Ya he puesto por escrito más de una vez mi admiración por esta película de Sidney Pollack.
Seguramente en otras ocasiones no he puesto suficiente énfasis en una cualidad de la película que, por extensión, es una cualidad siempre presente en el buen cine.
Por paradójico que parezca ya que el cine se basa en la incontastable evidencia de la imagen, una de las principales cualidades del buen cine es precisamente transmitir al espectador la duda sobre esa evidencia que está viendo. Lo que se sugiere, lo que no se cuenta de forma evidente son aspectos que enriquecen las imágenes aportandolas un valor extra de significado que el espectador sólo puede intuir.
Y al final la ligazón que mantiene atados a los tres personajes principales, Harry Kilmer (Robert Mitchum), Eiko (Keiko Ishi) y Tanaka Ken (Ken Takakura), es un acontecimiento de su pasado que el espectador, poco a poco, va reconstruyendo a base de miradas, palabras a medio decir e intuiciones en un suspense emocional pocas veces repetido en otra película que el que les escribe recuerde.
Por encima de la trama de ajuste de cuentas que es la superficie sobre la que se desarrolla la historia subyace el candente magma de una historia que mantiene irremediablemente unidos a los tres personajes en una red de acciones y omisiones terriblemente complicadas por el abismo cultural que separa el occidente del Japón y que les convierte en emocionantes esclavos del propio pasado.

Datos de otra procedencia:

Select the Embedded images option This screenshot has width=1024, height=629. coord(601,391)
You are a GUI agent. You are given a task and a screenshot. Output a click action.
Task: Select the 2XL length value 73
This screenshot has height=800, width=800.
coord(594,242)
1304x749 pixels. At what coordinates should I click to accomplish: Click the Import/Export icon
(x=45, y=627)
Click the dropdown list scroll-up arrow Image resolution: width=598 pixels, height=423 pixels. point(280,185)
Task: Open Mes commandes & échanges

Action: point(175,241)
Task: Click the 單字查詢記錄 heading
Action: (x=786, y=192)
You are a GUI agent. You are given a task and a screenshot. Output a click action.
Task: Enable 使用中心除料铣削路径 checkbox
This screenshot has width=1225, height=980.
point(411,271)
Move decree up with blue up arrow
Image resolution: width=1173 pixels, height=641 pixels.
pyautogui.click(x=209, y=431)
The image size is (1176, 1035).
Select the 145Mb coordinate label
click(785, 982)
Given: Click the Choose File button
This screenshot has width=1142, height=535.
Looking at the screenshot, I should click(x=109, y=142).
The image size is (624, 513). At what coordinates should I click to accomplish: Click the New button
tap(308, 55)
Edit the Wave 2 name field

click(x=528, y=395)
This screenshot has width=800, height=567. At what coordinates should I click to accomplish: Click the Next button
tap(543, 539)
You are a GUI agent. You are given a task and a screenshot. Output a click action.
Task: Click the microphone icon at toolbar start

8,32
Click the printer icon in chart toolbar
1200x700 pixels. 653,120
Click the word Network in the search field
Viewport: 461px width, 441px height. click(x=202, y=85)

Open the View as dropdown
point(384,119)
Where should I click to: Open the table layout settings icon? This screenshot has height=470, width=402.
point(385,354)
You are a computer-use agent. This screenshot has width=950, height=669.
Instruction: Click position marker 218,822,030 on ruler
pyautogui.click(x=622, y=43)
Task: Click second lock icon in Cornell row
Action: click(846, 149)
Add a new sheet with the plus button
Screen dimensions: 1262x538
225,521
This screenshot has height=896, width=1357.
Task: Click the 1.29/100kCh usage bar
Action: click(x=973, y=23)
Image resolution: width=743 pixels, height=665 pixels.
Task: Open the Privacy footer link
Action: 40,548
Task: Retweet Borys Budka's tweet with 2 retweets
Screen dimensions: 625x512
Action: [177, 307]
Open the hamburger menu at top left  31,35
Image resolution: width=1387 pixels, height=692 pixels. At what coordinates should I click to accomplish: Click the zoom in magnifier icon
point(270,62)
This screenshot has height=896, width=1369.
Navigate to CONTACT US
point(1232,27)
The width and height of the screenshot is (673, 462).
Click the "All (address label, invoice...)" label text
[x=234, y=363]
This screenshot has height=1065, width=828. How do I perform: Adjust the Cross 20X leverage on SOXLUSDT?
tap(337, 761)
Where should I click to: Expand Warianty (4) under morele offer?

Un abismo que en un imposible gesto de agradecimiento y perdón, y al comprender el verdadero sentido de esa melancólica trama que les une y atrapa, Kilmer intentará suturar como si de una abierta herida se tratara realizando un gesto lleno de simbolismo que implicará la entrega de una parte de sí mismo a cambio de la libertad de los tres.
Siempre maravillosa.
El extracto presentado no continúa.